_Text under study:_
----

In the sad case of Phillip Simelane, there are perhaps three, simple and key lessons. He fitted, of course, the stereotype of the dangerous, marauding black man for the public and press but sadly mental health services also operate in the shadow of the stereotypical picture of the kind of patient who poses serious risk. His ordinariness to clinical staff on the ground almost certainly meant they were off-guard and not projecting forward in the case and thinking about where, if the circumstances were right, it might lead. Stereotype-driven services, apart from anything else, are risky ones.
Secondly, bureaucratic, pressure-driven responses (sending an opt-in letter to test motivation and the likelihood that someone will turn up for an appointment) must be tempered by careful thought about the capacity and state of mind of the recipient. Most important of all, a focus on factors which may attend mental illness – in his case, personality or identity difficulties, vulnerability and isolation – mustn’t obscure the need to treat the illness itself: in other words, explanation of a problem ought not to be mistaken for its management. This was the misunderstanding in the flawed Mental Health Act assessment which came to the conclusion that he did not need enforced assessment and treatment.
Thirdly, there is another cultural or even political factor which leads risk to gather or pool in mental health services. This is the focus on the secondary task – say, promoting recovery or whatever may be the phrase of the moment – at the expense of the primary task: the detection and management of risk. The latter is what the public, families and patients themselves want and expect from services. Staff, on the other hand, tend to see risk management as an irksome, marginal task, imposed by anxious and defensive managers, which takes them away from some imagined therapeutic world where the potential for violence, to self as well as others, can be wished away. This is another manifestation of the “rule of optimism” highlighted by Louis Blom-Cooper in his report into the killing of Jasmine Beckford in 1984 which, typically, was noted but never inculcated into everyday practice.

----

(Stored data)
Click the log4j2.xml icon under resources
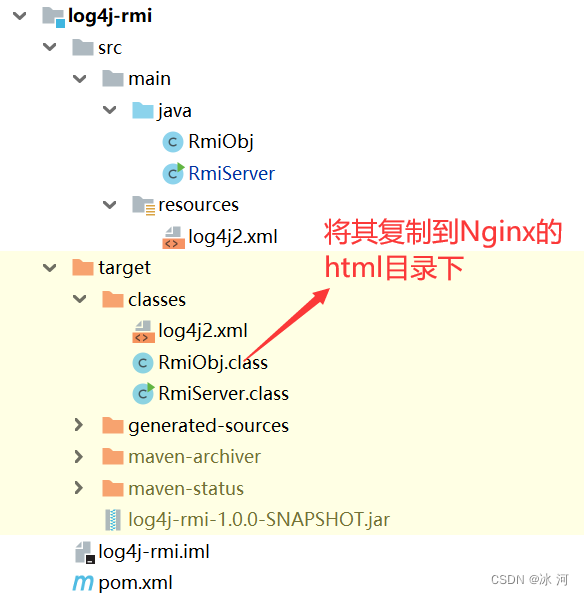 pos(173,237)
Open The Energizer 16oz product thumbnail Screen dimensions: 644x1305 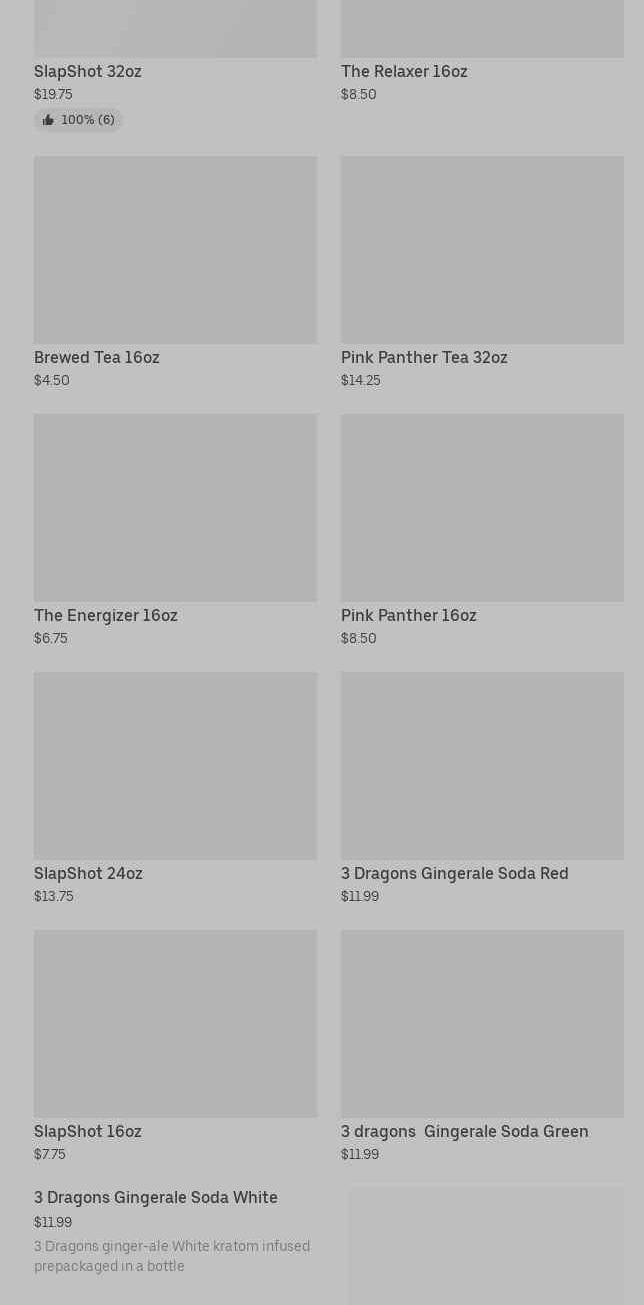click(175, 508)
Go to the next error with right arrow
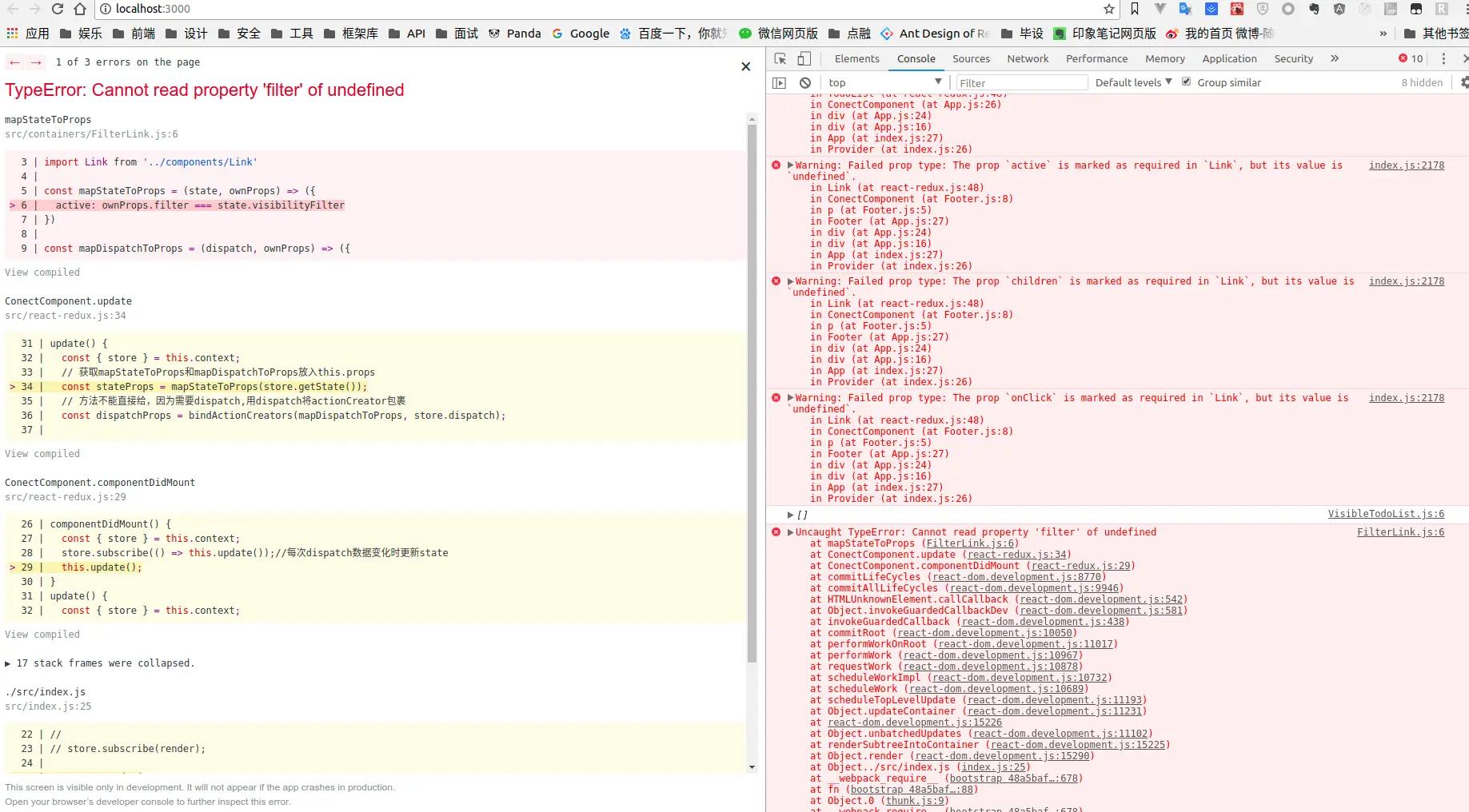Screen dimensions: 1469x812 point(36,62)

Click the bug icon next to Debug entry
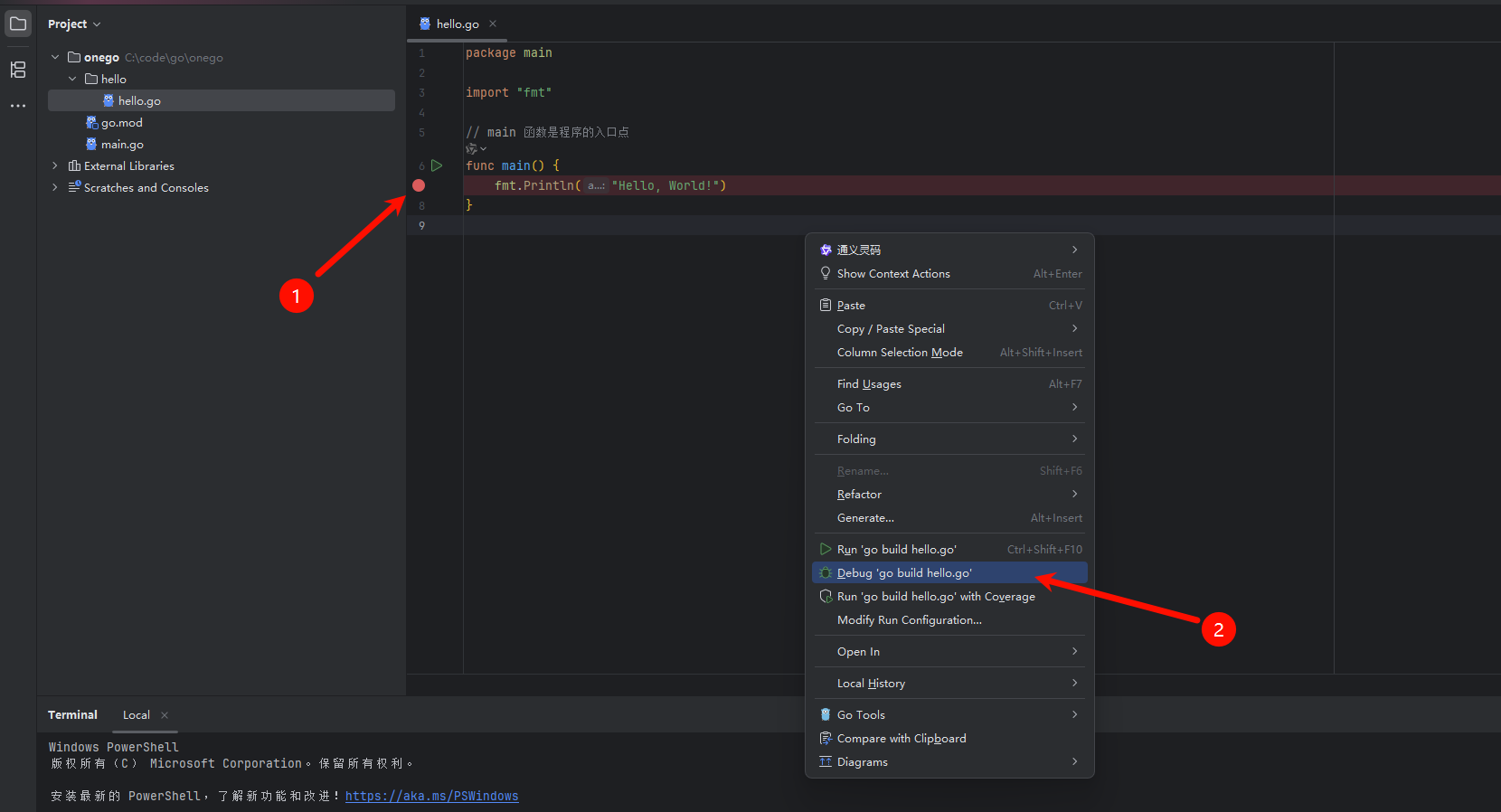click(x=826, y=573)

----

_Your task:_ Continue the text on the lessons of the Phillip Simelane case, picking up after its final sentence.

_Answer section:_
The institutional waters will close over the Simelane report as quickly as they do every other inquiry. And vivid, helpful lessons for good practice will not cross the barrier into organisational and cultural memory. In spite of the diligence and thoroughness of its contributors, it will sadly generate no added value of any kind. This is partly because administratively-minded panel-members will always tend to produce concrete, administrational recommendations rather than soft, clinical ones; but also because the language of reports, with their subtext of blame, failure and inadequacy sent ex cathedra down the hierarchy to low-status clinical staff on the ground, is not intelligible to them. We learn from those who we respect and have confidence in, and who we believe are interested in us and what we do. Clinical practice is improved, and stays improved, not when directives are issued by remote experts working to different, often defensive, imperatives but when simple, key lessons are incorporated, through leadership and supervision on the job, into the day-to-day clinical activity, systems and culture of groups of staff who are directly providing a service to patients.